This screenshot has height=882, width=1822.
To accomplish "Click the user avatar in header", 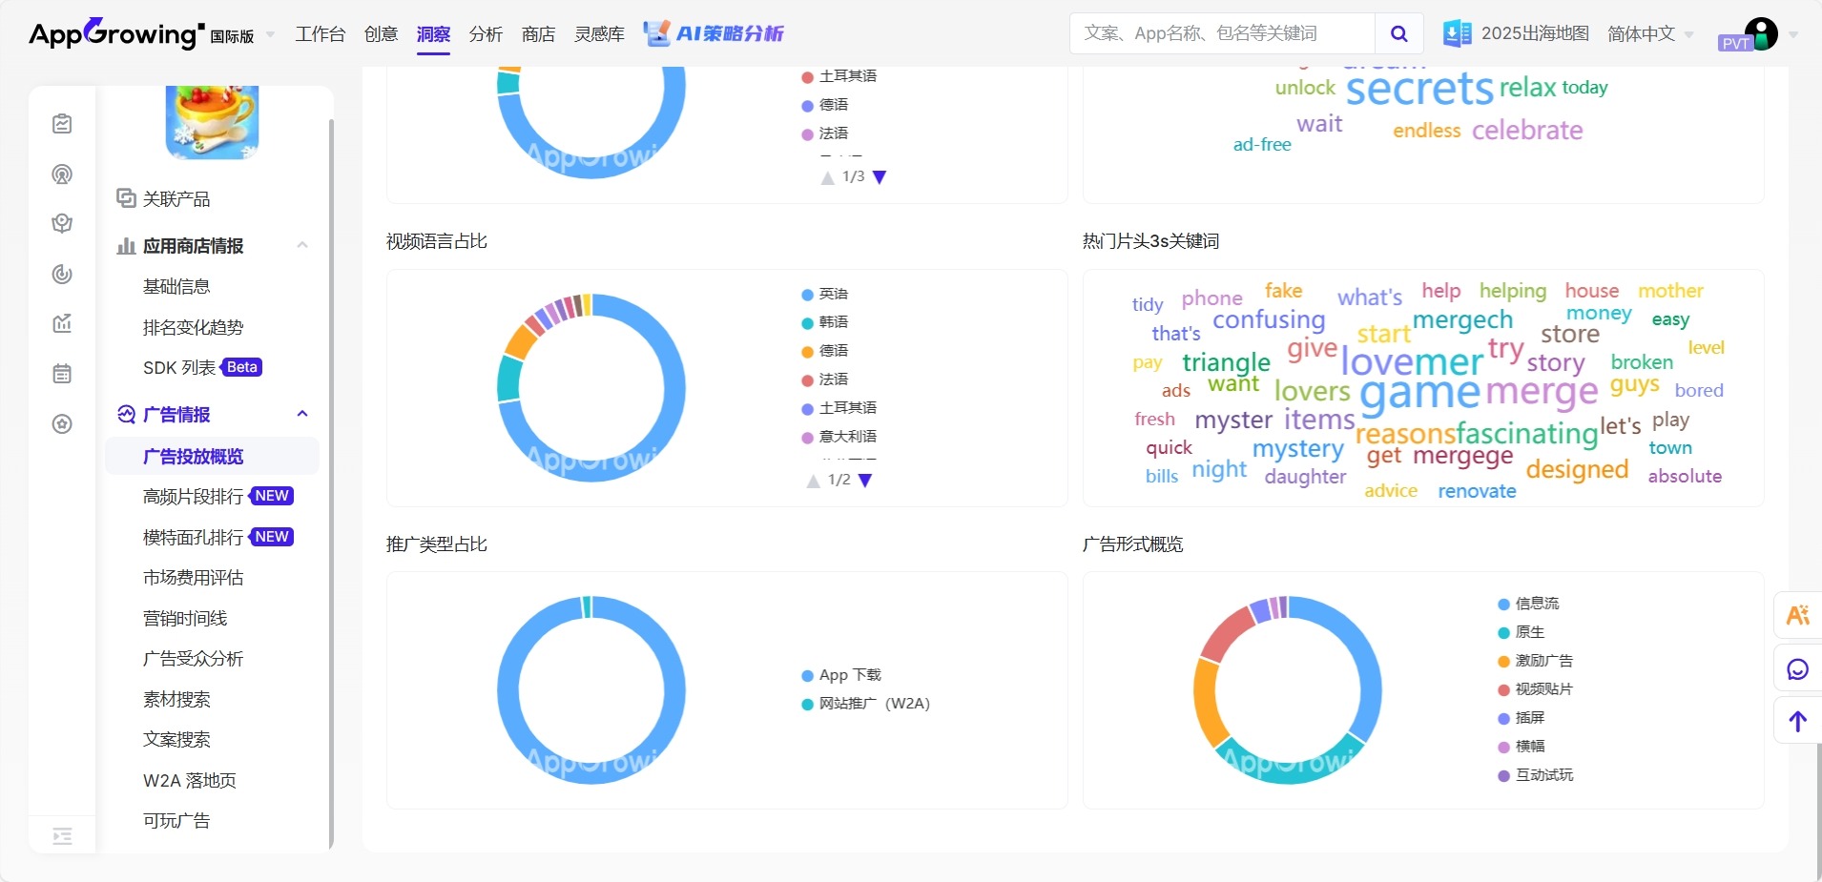I will pyautogui.click(x=1760, y=34).
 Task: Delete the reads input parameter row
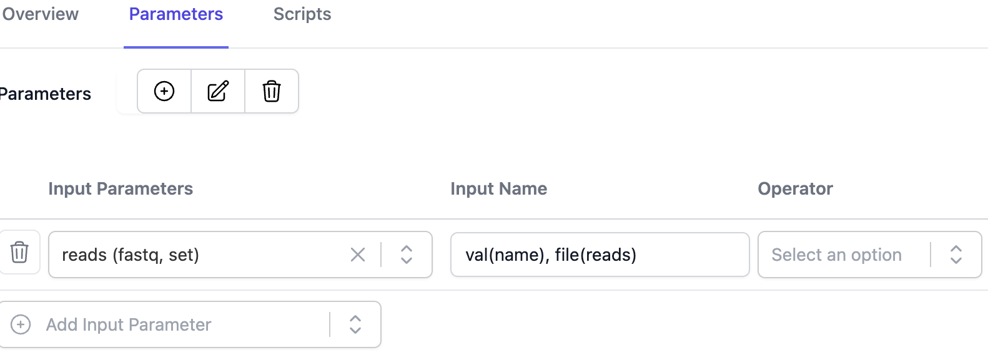19,252
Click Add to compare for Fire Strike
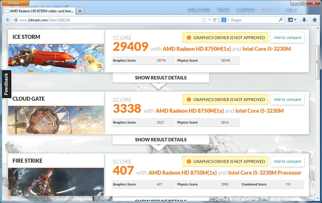Screen dimensions: 322x203 pos(287,162)
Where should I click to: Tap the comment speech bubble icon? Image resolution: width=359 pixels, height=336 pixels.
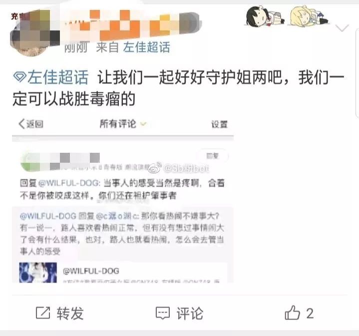click(163, 313)

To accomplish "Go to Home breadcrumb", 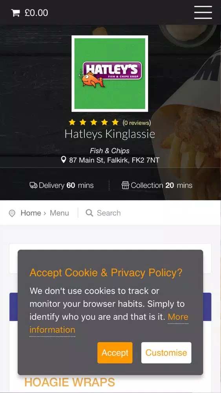I will pyautogui.click(x=31, y=213).
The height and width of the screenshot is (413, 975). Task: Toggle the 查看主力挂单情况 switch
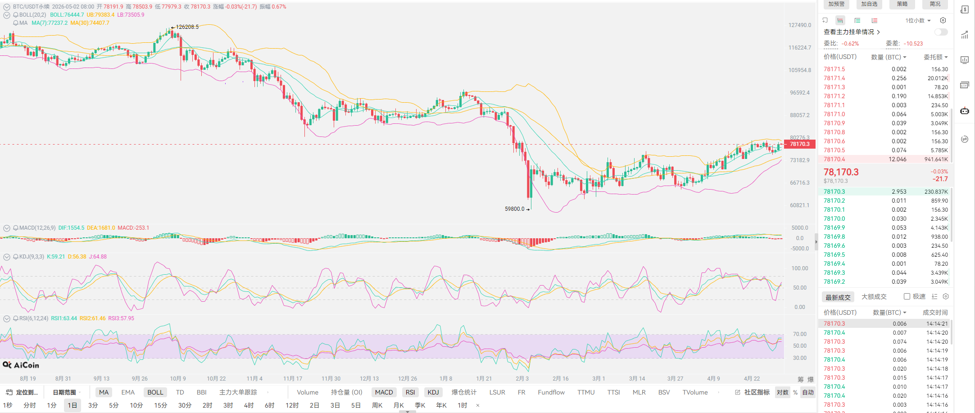[941, 32]
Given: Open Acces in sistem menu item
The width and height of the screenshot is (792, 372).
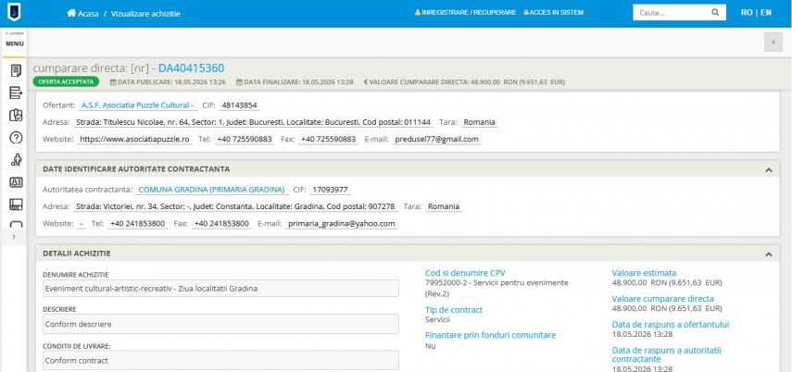Looking at the screenshot, I should 554,13.
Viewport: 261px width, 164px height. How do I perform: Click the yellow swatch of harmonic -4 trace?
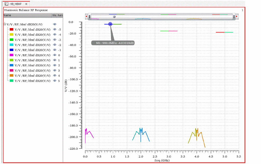coord(11,35)
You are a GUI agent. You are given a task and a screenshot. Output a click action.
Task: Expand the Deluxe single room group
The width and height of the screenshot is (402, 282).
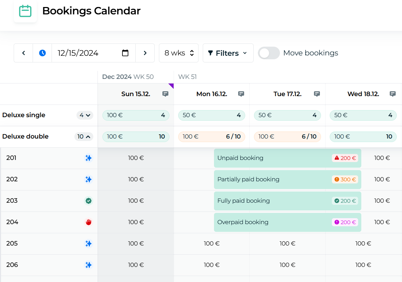[x=85, y=115]
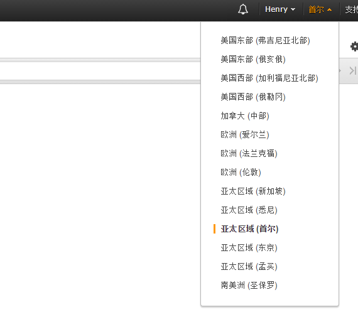Click the settings gear icon

(354, 46)
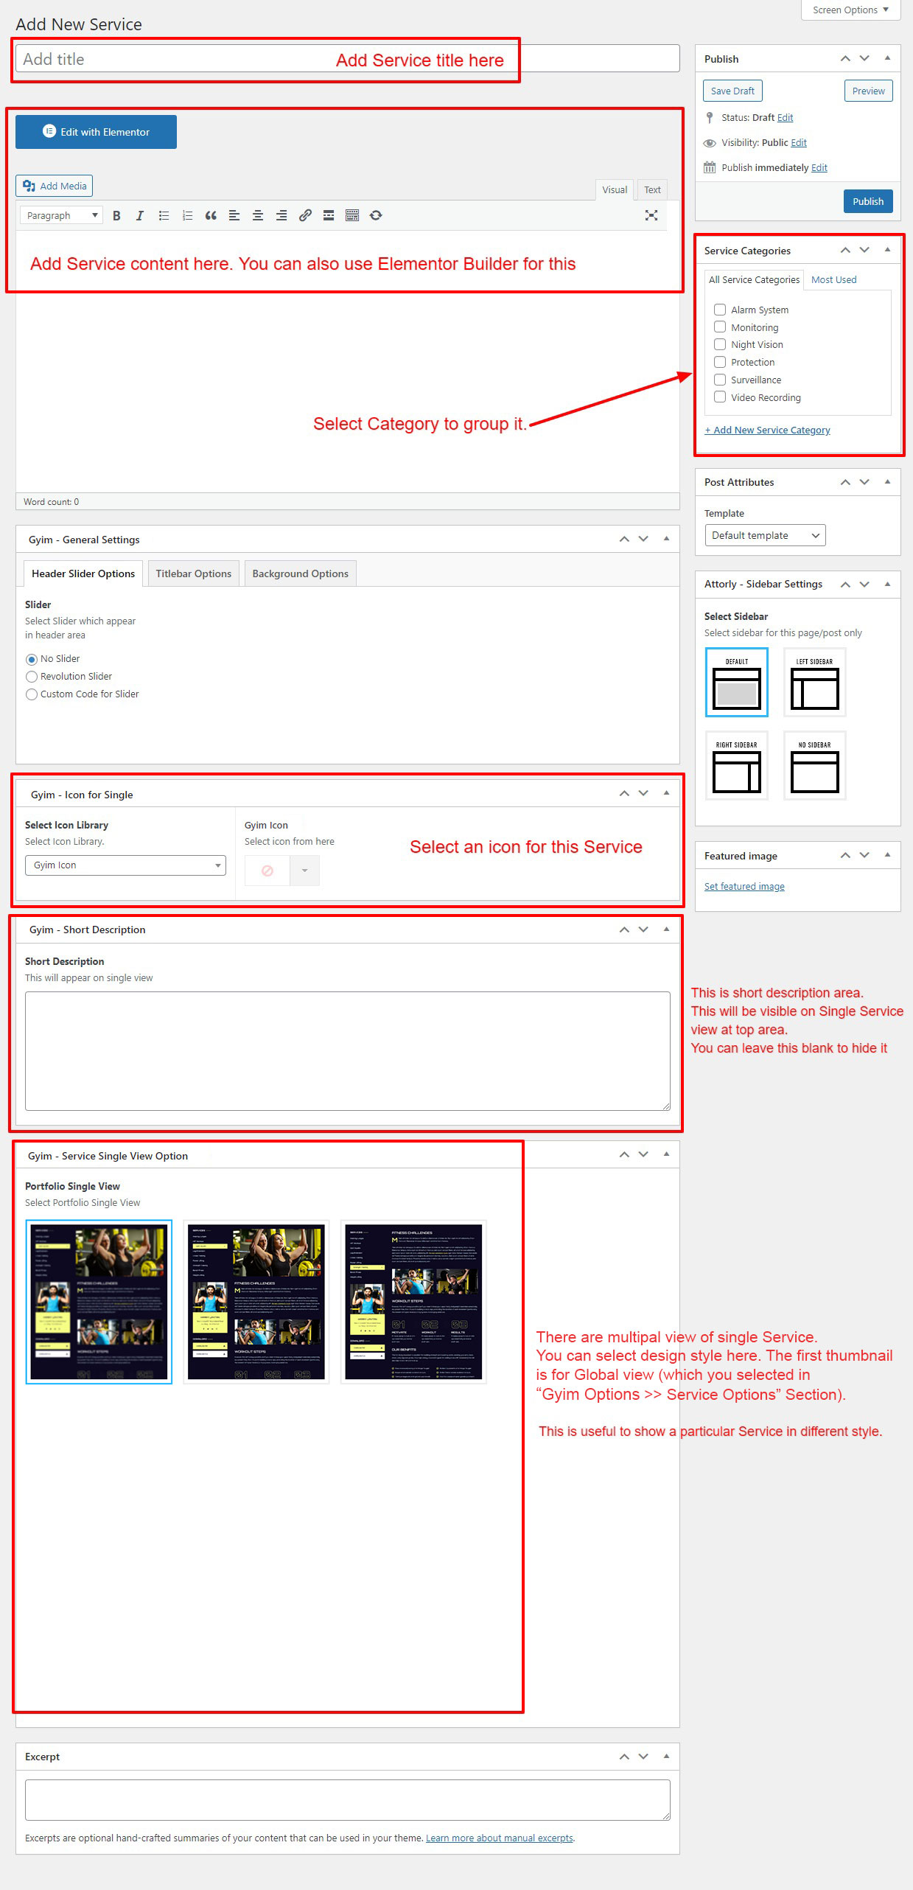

- [WORK TASK] Could you write out verbatim only those lines that run from the line containing "Viewport: 261px width, 164px" through the end of the listing above, both included, without the pictures?

- [ANSWER BOX]
Viewport: 261px width, 164px height. How do I perform: Click the yellow swatch of harmonic -4 trace?
coord(11,35)
You are a GUI agent. You are given a task and a screenshot. Output a click action.
Task: Expand the Deluxe single room group
The width and height of the screenshot is (402, 282).
[x=85, y=115]
Click the settings gear icon

(354, 46)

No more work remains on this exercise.